WHAT NEEDS TO BE DONE >> Revise the records below so that every occurrence of "GUI agent" reads "interface agent", leaving all other text unchanged.

═════ RECORDS SUPPLIED ═════

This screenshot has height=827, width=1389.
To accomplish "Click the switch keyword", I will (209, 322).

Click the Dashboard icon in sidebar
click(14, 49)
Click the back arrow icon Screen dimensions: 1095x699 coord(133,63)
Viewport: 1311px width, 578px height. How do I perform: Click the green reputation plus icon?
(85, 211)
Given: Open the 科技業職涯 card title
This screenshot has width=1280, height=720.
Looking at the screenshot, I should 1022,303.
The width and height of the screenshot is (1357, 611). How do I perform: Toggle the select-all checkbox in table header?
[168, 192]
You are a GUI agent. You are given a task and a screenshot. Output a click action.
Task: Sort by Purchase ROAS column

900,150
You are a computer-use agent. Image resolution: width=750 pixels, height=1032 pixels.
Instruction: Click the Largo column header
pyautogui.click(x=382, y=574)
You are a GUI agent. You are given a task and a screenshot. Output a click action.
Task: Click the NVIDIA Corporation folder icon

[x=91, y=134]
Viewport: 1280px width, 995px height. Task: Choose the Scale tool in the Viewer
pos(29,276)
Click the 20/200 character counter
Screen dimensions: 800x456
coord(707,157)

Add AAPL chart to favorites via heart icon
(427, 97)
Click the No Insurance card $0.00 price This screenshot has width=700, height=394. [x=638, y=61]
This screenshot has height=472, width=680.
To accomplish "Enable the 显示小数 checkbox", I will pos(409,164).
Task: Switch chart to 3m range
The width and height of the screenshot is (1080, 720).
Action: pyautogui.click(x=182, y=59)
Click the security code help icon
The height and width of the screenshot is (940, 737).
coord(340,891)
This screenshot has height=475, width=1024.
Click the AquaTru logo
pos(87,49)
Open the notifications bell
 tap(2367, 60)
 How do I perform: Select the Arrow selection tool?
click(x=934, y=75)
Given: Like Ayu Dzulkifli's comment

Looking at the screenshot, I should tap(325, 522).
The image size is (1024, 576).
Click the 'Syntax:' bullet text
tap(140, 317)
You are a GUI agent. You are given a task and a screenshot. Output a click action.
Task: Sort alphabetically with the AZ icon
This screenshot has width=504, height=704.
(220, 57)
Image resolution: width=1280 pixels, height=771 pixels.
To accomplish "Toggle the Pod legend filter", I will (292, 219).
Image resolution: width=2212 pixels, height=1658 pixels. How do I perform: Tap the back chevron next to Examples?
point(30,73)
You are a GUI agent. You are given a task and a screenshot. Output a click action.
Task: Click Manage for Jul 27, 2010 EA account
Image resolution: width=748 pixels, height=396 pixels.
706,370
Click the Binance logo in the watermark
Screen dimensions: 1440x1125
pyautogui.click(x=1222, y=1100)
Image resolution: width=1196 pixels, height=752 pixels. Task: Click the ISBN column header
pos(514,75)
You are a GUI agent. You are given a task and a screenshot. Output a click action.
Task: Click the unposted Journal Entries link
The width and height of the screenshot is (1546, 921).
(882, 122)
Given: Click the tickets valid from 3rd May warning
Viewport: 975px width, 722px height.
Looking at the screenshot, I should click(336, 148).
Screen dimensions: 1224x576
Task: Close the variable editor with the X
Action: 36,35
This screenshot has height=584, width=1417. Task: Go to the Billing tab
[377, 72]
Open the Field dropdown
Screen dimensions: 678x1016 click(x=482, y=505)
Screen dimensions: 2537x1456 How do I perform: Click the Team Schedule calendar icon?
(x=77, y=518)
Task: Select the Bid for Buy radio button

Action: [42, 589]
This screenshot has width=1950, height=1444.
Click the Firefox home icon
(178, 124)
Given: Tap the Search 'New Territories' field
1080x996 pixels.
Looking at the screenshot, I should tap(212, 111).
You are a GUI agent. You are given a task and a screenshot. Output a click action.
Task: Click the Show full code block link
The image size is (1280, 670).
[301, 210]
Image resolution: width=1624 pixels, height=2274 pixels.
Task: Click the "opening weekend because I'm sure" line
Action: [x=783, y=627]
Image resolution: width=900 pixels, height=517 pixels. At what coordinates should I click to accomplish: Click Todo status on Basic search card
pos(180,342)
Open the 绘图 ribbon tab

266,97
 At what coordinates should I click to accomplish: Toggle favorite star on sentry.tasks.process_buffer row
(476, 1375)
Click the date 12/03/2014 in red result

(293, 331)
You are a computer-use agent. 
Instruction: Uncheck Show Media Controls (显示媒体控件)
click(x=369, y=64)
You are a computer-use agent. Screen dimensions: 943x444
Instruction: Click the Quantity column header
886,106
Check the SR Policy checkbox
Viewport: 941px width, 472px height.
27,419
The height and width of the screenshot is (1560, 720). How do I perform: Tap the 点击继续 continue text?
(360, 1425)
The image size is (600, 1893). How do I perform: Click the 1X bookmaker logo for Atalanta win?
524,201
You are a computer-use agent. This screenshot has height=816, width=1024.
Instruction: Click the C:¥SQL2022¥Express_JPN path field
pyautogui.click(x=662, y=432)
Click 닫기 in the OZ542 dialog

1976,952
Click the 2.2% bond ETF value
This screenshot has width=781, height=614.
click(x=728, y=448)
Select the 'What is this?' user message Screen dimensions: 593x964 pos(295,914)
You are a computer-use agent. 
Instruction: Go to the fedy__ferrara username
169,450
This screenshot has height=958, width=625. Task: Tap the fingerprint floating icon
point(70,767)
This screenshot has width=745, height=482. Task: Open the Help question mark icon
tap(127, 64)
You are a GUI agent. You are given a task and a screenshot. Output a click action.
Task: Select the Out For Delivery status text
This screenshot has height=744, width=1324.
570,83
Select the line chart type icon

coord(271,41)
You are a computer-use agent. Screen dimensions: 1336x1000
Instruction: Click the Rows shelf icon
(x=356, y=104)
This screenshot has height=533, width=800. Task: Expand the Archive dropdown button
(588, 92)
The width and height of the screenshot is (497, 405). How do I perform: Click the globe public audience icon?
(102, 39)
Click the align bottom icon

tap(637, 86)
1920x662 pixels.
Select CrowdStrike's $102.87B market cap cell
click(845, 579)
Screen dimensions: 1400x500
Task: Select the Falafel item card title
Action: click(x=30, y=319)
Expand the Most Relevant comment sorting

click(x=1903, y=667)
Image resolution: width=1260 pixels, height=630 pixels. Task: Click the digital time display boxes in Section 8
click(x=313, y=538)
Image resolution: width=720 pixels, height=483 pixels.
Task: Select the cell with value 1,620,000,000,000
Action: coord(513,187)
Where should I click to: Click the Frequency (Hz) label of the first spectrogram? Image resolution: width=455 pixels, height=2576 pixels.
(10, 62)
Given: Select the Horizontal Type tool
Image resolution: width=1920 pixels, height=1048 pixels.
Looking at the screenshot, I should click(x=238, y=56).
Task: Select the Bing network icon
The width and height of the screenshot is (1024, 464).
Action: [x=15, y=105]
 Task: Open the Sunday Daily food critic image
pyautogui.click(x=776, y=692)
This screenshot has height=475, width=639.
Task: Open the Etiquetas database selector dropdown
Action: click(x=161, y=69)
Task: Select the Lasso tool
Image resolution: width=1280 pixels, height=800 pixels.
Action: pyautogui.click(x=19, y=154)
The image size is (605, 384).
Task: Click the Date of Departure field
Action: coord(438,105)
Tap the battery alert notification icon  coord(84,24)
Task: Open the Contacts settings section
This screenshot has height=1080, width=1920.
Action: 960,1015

═════

THE RESULT >>
This screenshot has height=827, width=1389.
To accomplish "Click the switch keyword", I will (209, 322).

Click the Dashboard icon in sidebar
click(14, 49)
Click the back arrow icon Screen dimensions: 1095x699 coord(133,63)
Viewport: 1311px width, 578px height. How do I perform: Click the green reputation plus icon?
(85, 211)
Given: Open the 科技業職涯 card title
This screenshot has width=1280, height=720.
Looking at the screenshot, I should 1022,303.
The width and height of the screenshot is (1357, 611). How do I perform: Toggle the select-all checkbox in table header?
[168, 192]
You are a interface agent. You are given a task and a screenshot. Output a click action.
Task: Sort by Purchase ROAS column

900,150
You are a computer-use agent. Image resolution: width=750 pixels, height=1032 pixels.
Instruction: Click the Largo column header
pyautogui.click(x=382, y=574)
You are a interface agent. You are given a task and a screenshot. Output a click action.
Task: Click the NVIDIA Corporation folder icon

[x=91, y=134]
Viewport: 1280px width, 995px height. Task: Choose the Scale tool in the Viewer
pos(29,276)
Click the 20/200 character counter
Screen dimensions: 800x456
coord(707,157)

Add AAPL chart to favorites via heart icon
(427, 97)
Click the No Insurance card $0.00 price This screenshot has width=700, height=394. [x=638, y=61]
This screenshot has height=472, width=680.
To accomplish "Enable the 显示小数 checkbox", I will pos(409,164).
Task: Switch chart to 3m range
The width and height of the screenshot is (1080, 720).
Action: pyautogui.click(x=182, y=59)
Click the security code help icon
The height and width of the screenshot is (940, 737).
coord(340,891)
This screenshot has height=475, width=1024.
Click the AquaTru logo
pos(87,49)
Open the notifications bell
 tap(2367, 60)
 How do I perform: Select the Arrow selection tool?
click(x=934, y=75)
Given: Like Ayu Dzulkifli's comment

Looking at the screenshot, I should tap(325, 522).
The image size is (1024, 576).
Click the 'Syntax:' bullet text
tap(140, 317)
You are a interface agent. You are given a task and a screenshot. Output a click action.
Task: Sort alphabetically with the AZ icon
This screenshot has width=504, height=704.
(220, 57)
Image resolution: width=1280 pixels, height=771 pixels.
To accomplish "Toggle the Pod legend filter", I will (292, 219).
Image resolution: width=2212 pixels, height=1658 pixels. How do I perform: Tap the back chevron next to Examples?
point(30,73)
You are a interface agent. You are given a task and a screenshot. Output a click action.
Task: Click Manage for Jul 27, 2010 EA account
Image resolution: width=748 pixels, height=396 pixels.
706,370
Click the Binance logo in the watermark
Screen dimensions: 1440x1125
pyautogui.click(x=1222, y=1100)
Image resolution: width=1196 pixels, height=752 pixels. Task: Click the ISBN column header
pos(514,75)
You are a interface agent. You are given a task and a screenshot. Output a click action.
Task: Click the unposted Journal Entries link
The width and height of the screenshot is (1546, 921).
(882, 122)
Given: Click the tickets valid from 3rd May warning
Viewport: 975px width, 722px height.
Looking at the screenshot, I should click(336, 148).
Screen dimensions: 1224x576
Task: Close the variable editor with the X
Action: 36,35
This screenshot has height=584, width=1417. Task: Go to the Billing tab
[377, 72]
Open the Field dropdown
Screen dimensions: 678x1016 click(x=482, y=505)
Screen dimensions: 2537x1456 How do I perform: Click the Team Schedule calendar icon?
(x=77, y=518)
Task: Select the Bid for Buy radio button

Action: [42, 589]
This screenshot has width=1950, height=1444.
Click the Firefox home icon
(178, 124)
Given: Tap the Search 'New Territories' field
1080x996 pixels.
Looking at the screenshot, I should tap(212, 111).
You are a interface agent. You are given a task and a screenshot. Output a click action.
Task: Click the Show full code block link
The image size is (1280, 670).
[301, 210]
Image resolution: width=1624 pixels, height=2274 pixels.
Task: Click the "opening weekend because I'm sure" line
Action: [x=783, y=627]
Image resolution: width=900 pixels, height=517 pixels. At what coordinates should I click to accomplish: Click Todo status on Basic search card
pos(180,342)
Open the 绘图 ribbon tab

266,97
 At what coordinates should I click to accomplish: Toggle favorite star on sentry.tasks.process_buffer row
(476, 1375)
Click the date 12/03/2014 in red result

(293, 331)
You are a computer-use agent. 
Instruction: Uncheck Show Media Controls (显示媒体控件)
click(x=369, y=64)
You are a computer-use agent. Screen dimensions: 943x444
Instruction: Click the Quantity column header
886,106
Check the SR Policy checkbox
Viewport: 941px width, 472px height.
27,419
The height and width of the screenshot is (1560, 720). How do I perform: Tap the 点击继续 continue text?
(360, 1425)
The image size is (600, 1893). How do I perform: Click the 1X bookmaker logo for Atalanta win?
524,201
You are a computer-use agent. This screenshot has height=816, width=1024.
Instruction: Click the C:¥SQL2022¥Express_JPN path field
pyautogui.click(x=662, y=432)
Click 닫기 in the OZ542 dialog

1976,952
Click the 2.2% bond ETF value
This screenshot has width=781, height=614.
click(x=728, y=448)
Select the 'What is this?' user message Screen dimensions: 593x964 pos(295,914)
You are a computer-use agent. 
Instruction: Go to the fedy__ferrara username
169,450
This screenshot has height=958, width=625. Task: Tap the fingerprint floating icon
point(70,767)
This screenshot has width=745, height=482. Task: Open the Help question mark icon
tap(127, 64)
You are a interface agent. You are given a task and a screenshot. Output a click action.
Task: Select the Out For Delivery status text
This screenshot has height=744, width=1324.
570,83
Select the line chart type icon

coord(271,41)
You are a computer-use agent. Screen dimensions: 1336x1000
Instruction: Click the Rows shelf icon
(x=356, y=104)
This screenshot has height=533, width=800. Task: Expand the Archive dropdown button
(588, 92)
The width and height of the screenshot is (497, 405). How do I perform: Click the globe public audience icon?
(102, 39)
Click the align bottom icon

tap(637, 86)
1920x662 pixels.
Select CrowdStrike's $102.87B market cap cell
click(845, 579)
Screen dimensions: 1400x500
Task: Select the Falafel item card title
Action: click(x=30, y=319)
Expand the Most Relevant comment sorting

click(x=1903, y=667)
Image resolution: width=1260 pixels, height=630 pixels. Task: Click the digital time display boxes in Section 8
click(x=313, y=538)
Image resolution: width=720 pixels, height=483 pixels.
Task: Select the cell with value 1,620,000,000,000
Action: coord(513,187)
Where should I click to: Click the Frequency (Hz) label of the first spectrogram? Image resolution: width=455 pixels, height=2576 pixels.
(10, 62)
Given: Select the Horizontal Type tool
Image resolution: width=1920 pixels, height=1048 pixels.
Looking at the screenshot, I should click(x=238, y=56).
Task: Select the Bing network icon
The width and height of the screenshot is (1024, 464).
Action: [x=15, y=105]
 Task: Open the Sunday Daily food critic image
pyautogui.click(x=776, y=692)
This screenshot has height=475, width=639.
Task: Open the Etiquetas database selector dropdown
Action: click(x=161, y=69)
Task: Select the Lasso tool
Image resolution: width=1280 pixels, height=800 pixels.
Action: pyautogui.click(x=19, y=154)
The image size is (605, 384).
Task: Click the Date of Departure field
Action: coord(438,105)
Tap the battery alert notification icon  coord(84,24)
Task: Open the Contacts settings section
This screenshot has height=1080, width=1920.
Action: 960,1015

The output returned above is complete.